── Provided entries

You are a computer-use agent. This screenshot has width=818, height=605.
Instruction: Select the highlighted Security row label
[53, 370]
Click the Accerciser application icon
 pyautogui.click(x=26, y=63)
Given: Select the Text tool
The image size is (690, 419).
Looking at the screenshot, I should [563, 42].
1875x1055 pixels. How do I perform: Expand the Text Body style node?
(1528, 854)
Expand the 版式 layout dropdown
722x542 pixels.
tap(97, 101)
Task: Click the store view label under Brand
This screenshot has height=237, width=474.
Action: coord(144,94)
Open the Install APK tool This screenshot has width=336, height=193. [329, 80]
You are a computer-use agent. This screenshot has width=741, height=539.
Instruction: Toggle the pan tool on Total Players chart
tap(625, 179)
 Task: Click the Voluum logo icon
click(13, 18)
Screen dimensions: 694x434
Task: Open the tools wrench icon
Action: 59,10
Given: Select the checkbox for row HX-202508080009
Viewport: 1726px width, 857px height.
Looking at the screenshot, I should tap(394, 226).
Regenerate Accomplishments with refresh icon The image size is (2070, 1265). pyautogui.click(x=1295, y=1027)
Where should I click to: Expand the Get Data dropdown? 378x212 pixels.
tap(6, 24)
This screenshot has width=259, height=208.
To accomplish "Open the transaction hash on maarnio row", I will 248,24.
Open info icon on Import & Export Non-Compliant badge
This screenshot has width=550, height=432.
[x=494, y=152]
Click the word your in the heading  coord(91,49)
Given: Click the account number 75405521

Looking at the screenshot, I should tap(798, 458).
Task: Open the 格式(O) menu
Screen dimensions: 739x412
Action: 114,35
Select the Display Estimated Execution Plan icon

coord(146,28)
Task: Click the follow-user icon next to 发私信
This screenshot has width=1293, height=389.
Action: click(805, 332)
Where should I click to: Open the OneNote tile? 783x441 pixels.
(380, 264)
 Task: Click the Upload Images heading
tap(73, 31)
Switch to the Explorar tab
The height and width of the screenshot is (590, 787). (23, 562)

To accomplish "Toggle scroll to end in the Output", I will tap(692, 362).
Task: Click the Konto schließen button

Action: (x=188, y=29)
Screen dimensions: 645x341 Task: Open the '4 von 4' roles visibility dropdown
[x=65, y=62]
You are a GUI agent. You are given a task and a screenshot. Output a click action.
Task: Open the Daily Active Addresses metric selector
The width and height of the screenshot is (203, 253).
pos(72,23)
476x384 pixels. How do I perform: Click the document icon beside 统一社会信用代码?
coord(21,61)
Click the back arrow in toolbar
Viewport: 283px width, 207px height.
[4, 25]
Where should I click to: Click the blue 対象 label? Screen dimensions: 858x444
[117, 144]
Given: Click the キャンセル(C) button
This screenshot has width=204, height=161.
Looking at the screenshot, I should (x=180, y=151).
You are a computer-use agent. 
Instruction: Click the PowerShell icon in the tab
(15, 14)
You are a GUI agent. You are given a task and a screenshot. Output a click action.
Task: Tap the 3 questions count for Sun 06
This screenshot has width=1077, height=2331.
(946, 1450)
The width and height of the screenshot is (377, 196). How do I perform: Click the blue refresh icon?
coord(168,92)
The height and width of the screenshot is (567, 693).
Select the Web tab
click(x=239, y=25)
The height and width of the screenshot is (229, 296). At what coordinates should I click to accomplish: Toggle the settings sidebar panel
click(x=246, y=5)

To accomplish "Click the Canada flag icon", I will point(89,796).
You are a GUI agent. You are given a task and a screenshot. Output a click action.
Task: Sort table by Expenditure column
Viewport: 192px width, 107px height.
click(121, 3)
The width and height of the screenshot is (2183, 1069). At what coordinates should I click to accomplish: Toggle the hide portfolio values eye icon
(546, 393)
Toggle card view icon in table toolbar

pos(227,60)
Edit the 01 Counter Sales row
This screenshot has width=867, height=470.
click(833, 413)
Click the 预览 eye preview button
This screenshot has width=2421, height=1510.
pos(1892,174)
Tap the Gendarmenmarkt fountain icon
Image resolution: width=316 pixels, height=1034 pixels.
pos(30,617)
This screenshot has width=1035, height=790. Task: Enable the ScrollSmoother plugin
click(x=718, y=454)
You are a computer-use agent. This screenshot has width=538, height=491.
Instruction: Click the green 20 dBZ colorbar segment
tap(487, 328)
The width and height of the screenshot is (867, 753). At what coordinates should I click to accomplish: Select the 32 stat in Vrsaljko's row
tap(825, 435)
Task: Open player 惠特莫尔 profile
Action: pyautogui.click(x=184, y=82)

────

What is expected:
Report every line of the entries above that contains the string "size", treating uppercase and lowercase as different.

Response below:
The image size is (690, 419).
Regenerate Accomplishments with refresh icon The image size is (2070, 1265). pyautogui.click(x=1295, y=1027)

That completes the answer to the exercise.